Ten days before Israelis head to the polls, masses turn out in anti-Netanyahu rally in Tel Aviv. Latest polls put Zionist Camp ahead of Likud but it’s still unclear who can form a coalition.
Tens of thousands of Israelis attended a rally to demand a new government Saturday night in Rabin Square. Israel Police estimated that 40,000 people attended; the event’s organizers claimed more than 80,000 people showed up.
The rally was held under the banner, “Israel wants change,” and was being billed as an anti-Benjamin Netanyahu event.
Among the speakers scheduled to take part in the event were former Mossad chief Meir Dagan, Michal Kestan-Kedar ( the widow of a lieutenant-colonel who was killed in Operation Defensive Edge), a social justice activist, journalists and others.
In his speech, Dagan told the crowd that he is more scared of Israel’s leadership than its enemies. Saying that he wants neither a bi-national state nor an apartheid state, the former Mossad chief derided the current leadership for using fear and threats to present peace as unattainable.
“To those who say we don’t have any alternative, as somebody who worked directly with three prime ministers: there is a better alternative,” Dagan said.
“Just as there are unavoidable wars there are also unavoidable elections,” the visibly ill former Mossad chief said, describing the upcoming elections as an emergency call-up that Israel cannot ignore.
Former Israeli general Amiram Levine also addressed the crowd, stressing the importance of the Arab Peace Initiative. Addressing Israeli settlers in the West Bank, Amiram argued that peace “is the only way to preserve the settlement project, the settlement blocs and to hold on to the Golan Heights.”
Both men used the word “apartheid” in their warnings of the direction Israel is headed.
The event comes 10 days before Israelis head to the polls with no clear winner predicted. Labor and Tzipi Livni’s “Zionist Camp” is showing as the largest party in most polls, although Netanyahu’s Likud is not far behind.

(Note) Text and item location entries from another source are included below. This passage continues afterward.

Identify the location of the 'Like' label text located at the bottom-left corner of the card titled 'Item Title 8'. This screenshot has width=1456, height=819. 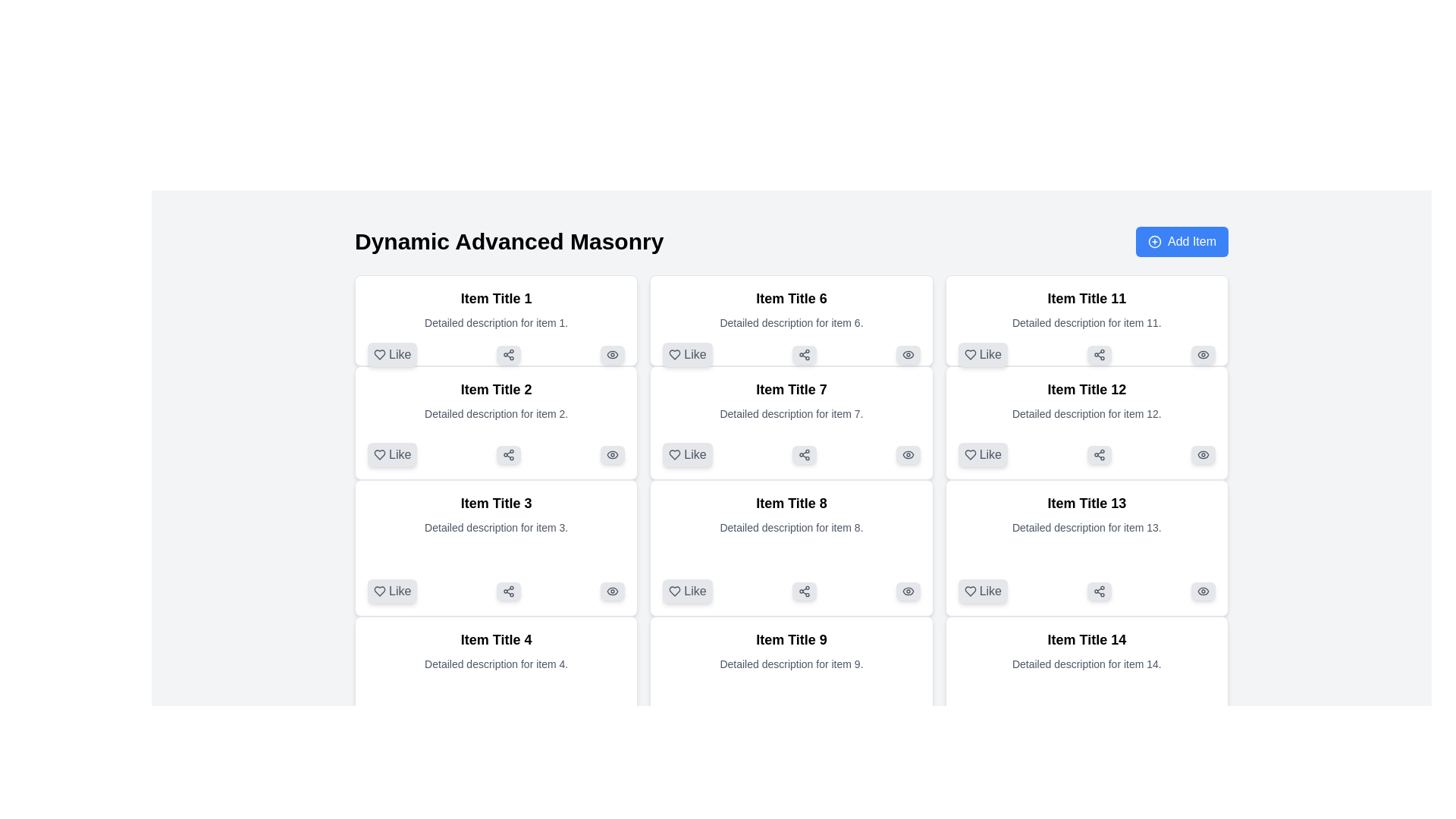
(694, 590).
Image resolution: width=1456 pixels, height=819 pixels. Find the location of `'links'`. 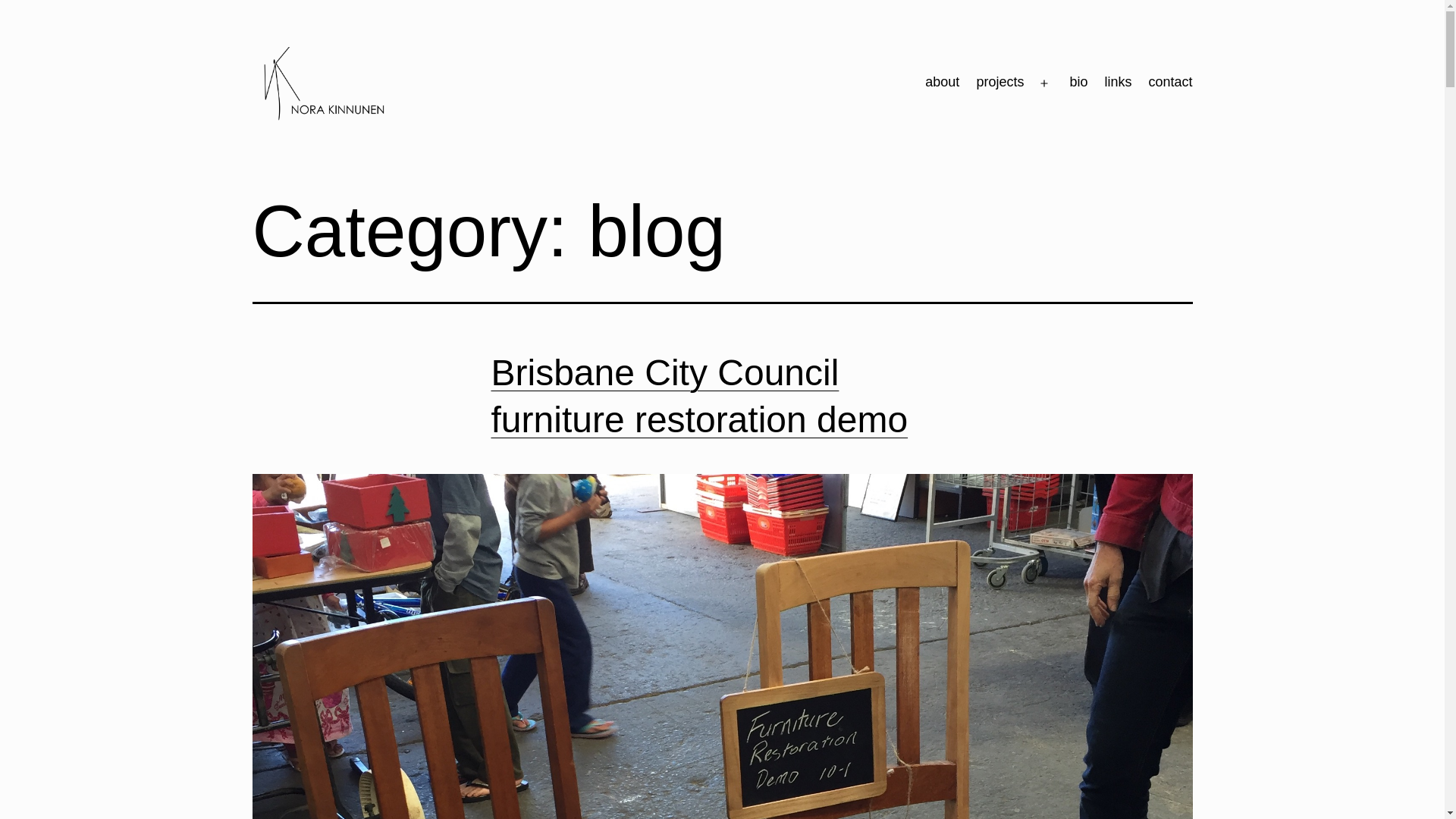

'links' is located at coordinates (1095, 83).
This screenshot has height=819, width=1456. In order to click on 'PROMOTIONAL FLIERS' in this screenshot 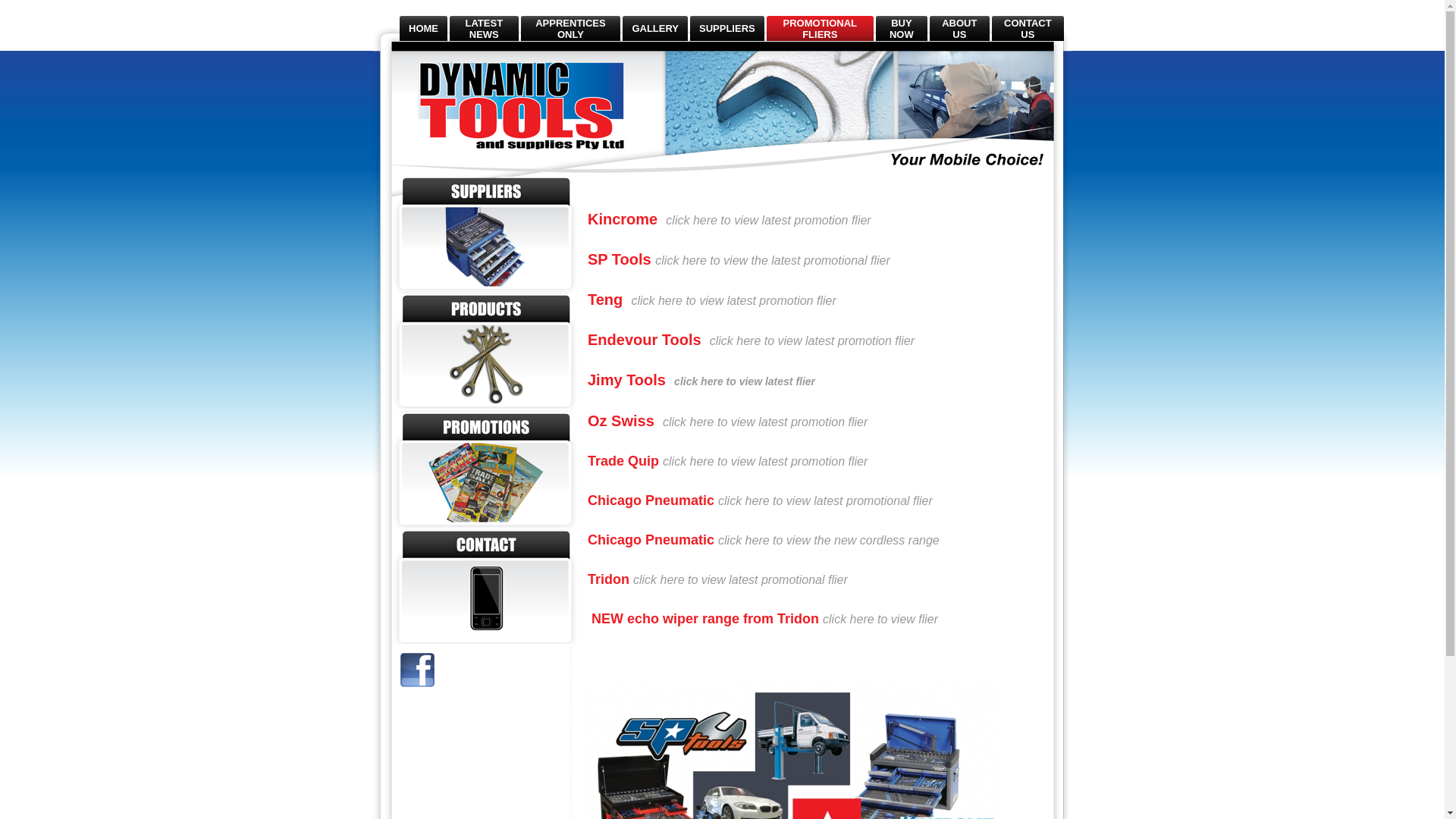, I will do `click(819, 28)`.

Behind the Zionist Camp (23) and Likud (21), the Joint List of Arab parties grew in the most recent polls to up to 15 seats, according to aggregate polling Project 61.
Netanyahu has ruled out the possibility of forming a unity government with the Zionist Camp, leaving two possible coalitions: a far-right government that includes one or two of the centrist parties and the ultra-Orthodox; and, a center-left government that includes the centrist parties and the ultra-Orthodox, with the support of the Joint List from the opposition.